Cambridge’s Sexiest Wildlife
So natural beauty. Wow.
Wildlife. Sexy. Two words you never thought you’d hear consecutively, and that I never thought I’d say consecutively.
But wildlife doesn’t ever get objectified, and I don’t feel that’s fair. Women are objectified, men are objectified, domesticated animals are occasionally objectified, but wildlife manages to evade this attention.
I’ve therefore decided to put a stop to that, and while this is no way a promotion of bestiality, it is maybe a call for you to leave the soulless confines of the library, venture out and appreciate a bit of natural beauty.
So now that I’ve tenuously linked this to improving students’ mental and physical health, and simultaneously justified disregarding my degree in favour of writing it, lets get on.
Here is Cambridge’s sexiest wildlife:
The Asbo “Bad boy” Family
I was planning on mentioning Mr Asbo, the infamous swan who terrorised unsuspecting punters on the Cam. However, upon further inquiry (google search), I uncovered a dynasty of aggressive swans. Despite being removed from the river in 2012, it turns out that Mr Asbo defiantly procreated to spawn more vicious signets.
Everyone loves a bad boy. A three-generation Swan mafia, Mr Asbo, Asboy, and Asbaby are the kings of the Cam (at least they were until they were removed by the river authorities). They are cool and confident, with a penchant for lawlessness. The ultimate catch.
Where can you find it? – In a family cell at a local wildlife delinquency centre.
What time of day? – No longer on the Cam sorry folks, you’ll have to find a thrilling, dangerous, whirlwind romance elsewhere.
The Lonely Pigeon
Pigeons are ugly. Pigeons are annoying. Pigeons are unlovable. But aren’t we all? The pigeon may have its flaws, but what it really needs is a self-confidence boost. Cut the pigeon some slack and embrace its quiet charm. Don’t physically embrace it, those things carry diseases. Metaphorically embrace it, from a distance.
Where? – Green spaces, roads, pavements – you name it, you can probably find a pigeon there.
What time? – The pigeon just wants love. So pretty much any time of day it’ll be out, roaming, searching for true affection.

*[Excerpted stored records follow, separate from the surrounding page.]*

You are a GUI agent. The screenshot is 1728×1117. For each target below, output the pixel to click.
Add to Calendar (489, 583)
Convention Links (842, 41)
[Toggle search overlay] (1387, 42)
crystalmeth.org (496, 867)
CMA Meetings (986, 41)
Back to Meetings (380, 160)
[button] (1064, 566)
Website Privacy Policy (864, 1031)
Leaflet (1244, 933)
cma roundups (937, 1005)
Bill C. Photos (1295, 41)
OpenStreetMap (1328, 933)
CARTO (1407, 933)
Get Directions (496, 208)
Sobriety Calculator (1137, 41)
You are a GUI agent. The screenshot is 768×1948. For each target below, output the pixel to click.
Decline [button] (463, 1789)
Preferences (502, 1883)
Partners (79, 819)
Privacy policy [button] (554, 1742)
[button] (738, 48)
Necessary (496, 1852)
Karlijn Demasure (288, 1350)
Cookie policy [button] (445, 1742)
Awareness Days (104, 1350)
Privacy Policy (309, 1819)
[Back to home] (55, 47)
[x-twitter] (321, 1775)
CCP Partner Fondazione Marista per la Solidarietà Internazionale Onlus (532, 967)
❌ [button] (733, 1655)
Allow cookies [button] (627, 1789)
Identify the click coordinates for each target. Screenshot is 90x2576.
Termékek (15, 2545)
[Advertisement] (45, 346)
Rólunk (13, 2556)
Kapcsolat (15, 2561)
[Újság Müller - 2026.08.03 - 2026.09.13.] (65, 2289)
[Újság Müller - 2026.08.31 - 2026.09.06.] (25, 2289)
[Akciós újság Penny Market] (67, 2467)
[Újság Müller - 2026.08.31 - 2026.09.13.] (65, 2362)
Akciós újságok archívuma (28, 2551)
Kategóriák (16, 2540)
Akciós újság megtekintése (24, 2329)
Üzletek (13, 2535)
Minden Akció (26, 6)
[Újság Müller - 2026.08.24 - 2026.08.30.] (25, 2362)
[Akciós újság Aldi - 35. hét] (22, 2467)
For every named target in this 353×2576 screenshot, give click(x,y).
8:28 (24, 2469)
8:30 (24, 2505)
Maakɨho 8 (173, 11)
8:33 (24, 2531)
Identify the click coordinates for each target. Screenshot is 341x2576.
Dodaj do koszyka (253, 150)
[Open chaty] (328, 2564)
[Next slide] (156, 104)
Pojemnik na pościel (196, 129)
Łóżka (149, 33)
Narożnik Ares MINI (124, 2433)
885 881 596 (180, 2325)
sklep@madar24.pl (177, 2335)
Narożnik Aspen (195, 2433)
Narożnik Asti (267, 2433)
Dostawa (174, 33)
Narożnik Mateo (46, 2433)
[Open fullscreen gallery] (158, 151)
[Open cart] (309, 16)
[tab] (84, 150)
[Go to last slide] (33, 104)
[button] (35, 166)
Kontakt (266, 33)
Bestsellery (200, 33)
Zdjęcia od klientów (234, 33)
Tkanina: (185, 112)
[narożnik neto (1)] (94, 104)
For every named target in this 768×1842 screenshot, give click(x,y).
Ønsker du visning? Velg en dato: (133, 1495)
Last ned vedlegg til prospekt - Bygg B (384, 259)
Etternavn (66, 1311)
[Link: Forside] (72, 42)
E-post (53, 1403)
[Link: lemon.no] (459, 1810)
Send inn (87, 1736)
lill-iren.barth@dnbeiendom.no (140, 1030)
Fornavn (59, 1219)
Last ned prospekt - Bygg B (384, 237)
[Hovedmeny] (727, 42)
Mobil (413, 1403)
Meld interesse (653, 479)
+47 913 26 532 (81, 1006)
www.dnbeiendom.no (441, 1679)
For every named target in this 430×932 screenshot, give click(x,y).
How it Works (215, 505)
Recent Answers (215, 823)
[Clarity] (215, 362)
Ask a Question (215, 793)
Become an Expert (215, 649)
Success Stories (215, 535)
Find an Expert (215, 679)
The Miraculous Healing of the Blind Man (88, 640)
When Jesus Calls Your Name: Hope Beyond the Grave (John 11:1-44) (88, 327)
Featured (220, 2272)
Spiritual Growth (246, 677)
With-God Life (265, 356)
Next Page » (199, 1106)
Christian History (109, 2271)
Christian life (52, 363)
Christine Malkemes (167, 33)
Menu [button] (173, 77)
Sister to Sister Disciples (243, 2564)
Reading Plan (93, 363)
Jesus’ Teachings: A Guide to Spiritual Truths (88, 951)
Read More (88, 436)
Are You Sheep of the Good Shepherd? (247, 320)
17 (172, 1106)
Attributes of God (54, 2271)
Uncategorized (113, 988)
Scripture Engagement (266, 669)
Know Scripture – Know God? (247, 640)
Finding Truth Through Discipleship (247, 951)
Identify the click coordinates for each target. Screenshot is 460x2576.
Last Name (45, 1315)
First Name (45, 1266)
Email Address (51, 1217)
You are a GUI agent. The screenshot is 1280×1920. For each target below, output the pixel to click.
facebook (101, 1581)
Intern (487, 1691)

The Biggest Bonsai Tree In The World
While I was sitting by the river wildlife spotting, a punting tour came past and the punt tour man pointed to a random tree on the riverbank and sincerely told an unassuming group of tourists that it was the biggest bonsai tree in the world. I want you to think about that for a second.
The ‘biggest bonsai tree’ therefore is an expert in bullshit. All style and no substance. It can talk itself up like there’s no tomorrow, but when you get to the root of the issue, it leafs you with a lot to be desired.
Where? – On the riverbank by Kings. You can actually only sit there if you are a member of the college, but I sat there anyway because, like Mr Asbo, I enjoy life outside the law.
What time? – All the time, it’s a tree.
In a lecture I was told that we shouldn’t be confined to the Judaeo-Christian binary of humans versus animals. Of course that was in relation to my degree, not in relation to Cambridge’s sexiest wildlife, but I’ll adopt it nonetheless. Animals, humans, plants, fungi – we are all one and the same, and this breed of wildlife litters the Cambridge landscape in equal measure as a more typical species.
Where? – Scattered generally all around Cambridge, particularly concentrated along King’s Parade. Often found taking pictures. They pay little to no regard to the difference between roads and pavements, and move fluidly and uncaringly between the two, with limited awareness of bikes, cars, buses and angry students.
What time of day? – All day, everyday. Particularly at times when you need to get somewhere and are trying to cycle through the centre of town.
The Tree of Mystery
I have walked past Queens’ Green every day that I have been at this university. And I had never seen this tree until yesterday. It is therefore the tree of mystery. Because where did it come from? Where will it go? The tree of mystery is dark, handsome and elusive – you can’t trust it but it somehow manages to lure you in.
Where? – Right in the middle of Queens’ Green
What time of day? – I honestly can’t say. This tree has genuinely perplexed me. I’ve concluded that trying to understand its patterns of behaviour is futile. It does what it wants.
Effortless Beauty Ducks
They’re probably taken, sorry. But that doesn’t mean you can’t shamelessly lust after them. These ducks are classic beauties – shimmery green heads, piercing black eyes and stylishly variegated wings. They know how great they are, and they know how shit you are, so don’t even try it with these guys. You are almost certainly inferior.
Where? – Emma pond
What time of day? – They usually spend mornings in bed with their lovers, smoking and reading French newspapers. You might be able to catch them out and about in the afternoon, but I’m not making any guarantees.
You now have it all – scientifically sound, comprehensive information on Cambridge’s extensive array of wildlife. It’s now up to you to decide – which is the sexiest?